Only one set of overload relays is needed since both contactors feed the same motor. If an overload trips in either direction, both coils lose power and the motor stops.
Reversing With a VFD
If the motor is controlled by a variable frequency drive, you have two options. The first is the same physical lead swap at the motor terminals. The second is a software parameter inside the drive. Yaskawa drives, for example, use parameter b1-14, which toggles between standard and reversed phase order. Most other VFD manufacturers offer a similar setting.
There’s an important caveat: drive manufacturers generally recommend the software approach only for testing. If you initialize or factory-reset the drive, the parameter reverts to its default, and the motor goes back to its original direction without warning. For a permanent change, swap the physical motor leads and leave the drive parameter at its default. That way the correct rotation survives any future drive replacement or reset.
Many VFDs also accept a reverse command from an external signal (a switch, PLC output, or digital input) that tells the drive to reverse the output phase sequence on the fly.

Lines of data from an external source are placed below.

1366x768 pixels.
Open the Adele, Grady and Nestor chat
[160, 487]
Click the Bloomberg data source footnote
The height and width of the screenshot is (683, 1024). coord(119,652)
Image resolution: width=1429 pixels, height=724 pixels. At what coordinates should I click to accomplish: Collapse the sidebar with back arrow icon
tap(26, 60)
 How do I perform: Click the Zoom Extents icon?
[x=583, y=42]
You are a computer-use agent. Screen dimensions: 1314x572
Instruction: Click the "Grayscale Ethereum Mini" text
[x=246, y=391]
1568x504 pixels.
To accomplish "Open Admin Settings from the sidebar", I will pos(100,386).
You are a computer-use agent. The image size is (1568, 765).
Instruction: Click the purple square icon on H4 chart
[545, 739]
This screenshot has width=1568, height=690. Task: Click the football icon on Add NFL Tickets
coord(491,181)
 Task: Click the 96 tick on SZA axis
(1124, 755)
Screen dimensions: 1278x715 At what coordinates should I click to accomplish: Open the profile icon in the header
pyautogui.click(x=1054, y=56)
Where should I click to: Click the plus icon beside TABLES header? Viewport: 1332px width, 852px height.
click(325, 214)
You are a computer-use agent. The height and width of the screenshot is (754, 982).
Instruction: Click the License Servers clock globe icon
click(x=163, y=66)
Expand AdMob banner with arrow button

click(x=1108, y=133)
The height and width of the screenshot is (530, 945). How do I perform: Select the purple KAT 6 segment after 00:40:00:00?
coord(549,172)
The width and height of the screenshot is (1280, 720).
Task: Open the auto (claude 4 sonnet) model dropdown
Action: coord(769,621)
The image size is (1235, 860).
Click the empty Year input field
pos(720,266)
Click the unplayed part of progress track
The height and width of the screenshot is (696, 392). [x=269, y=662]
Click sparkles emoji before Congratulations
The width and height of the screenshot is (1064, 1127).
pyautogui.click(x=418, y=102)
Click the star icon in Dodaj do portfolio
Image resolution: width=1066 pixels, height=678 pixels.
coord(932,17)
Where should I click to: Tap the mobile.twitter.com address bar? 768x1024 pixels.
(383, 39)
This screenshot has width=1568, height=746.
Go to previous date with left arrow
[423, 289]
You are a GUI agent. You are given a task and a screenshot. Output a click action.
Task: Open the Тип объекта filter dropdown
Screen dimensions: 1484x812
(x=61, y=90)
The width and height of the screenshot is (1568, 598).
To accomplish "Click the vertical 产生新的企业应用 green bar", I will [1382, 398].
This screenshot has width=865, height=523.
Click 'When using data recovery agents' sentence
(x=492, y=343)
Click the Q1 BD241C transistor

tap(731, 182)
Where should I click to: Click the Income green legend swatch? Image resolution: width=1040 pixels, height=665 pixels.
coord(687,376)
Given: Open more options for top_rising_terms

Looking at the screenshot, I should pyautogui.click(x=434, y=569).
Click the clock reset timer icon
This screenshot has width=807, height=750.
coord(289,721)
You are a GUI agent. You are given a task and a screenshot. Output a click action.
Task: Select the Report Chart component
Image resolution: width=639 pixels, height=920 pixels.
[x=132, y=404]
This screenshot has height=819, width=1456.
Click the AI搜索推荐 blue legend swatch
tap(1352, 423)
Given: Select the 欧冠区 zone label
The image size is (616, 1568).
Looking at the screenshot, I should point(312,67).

This is the cleanest approach for applications that need both directions during operation, since the drive handles acceleration, deceleration, and the transition between directions without mechanical contactors.
Common Mistakes to Avoid
Swapping leads on the supply side of a VFD instead of the motor side won’t reverse the motor. The drive rectifies incoming AC to DC internally, so input phase order doesn’t affect output rotation. Always make the swap between the drive’s output terminals and the motor.
On dual-voltage motors (those with multiple winding connections for 230V or 460V operation, for example), make sure you’re only swapping the main power leads, not rearranging the internal winding jumpers. The terminal diagram on the motor nameplate shows which terminals are supply connections and which are winding links.
Finally, if you reverse a motor that drives a pump, check that the system can handle reverse flow. Centrifugal pumps will spin backwards without mechanical damage in most cases, but positive displacement pumps can be destroyed or cause pipe failures if run in the wrong direction. Always verify what the driven equipment can tolerate before reversing rotation.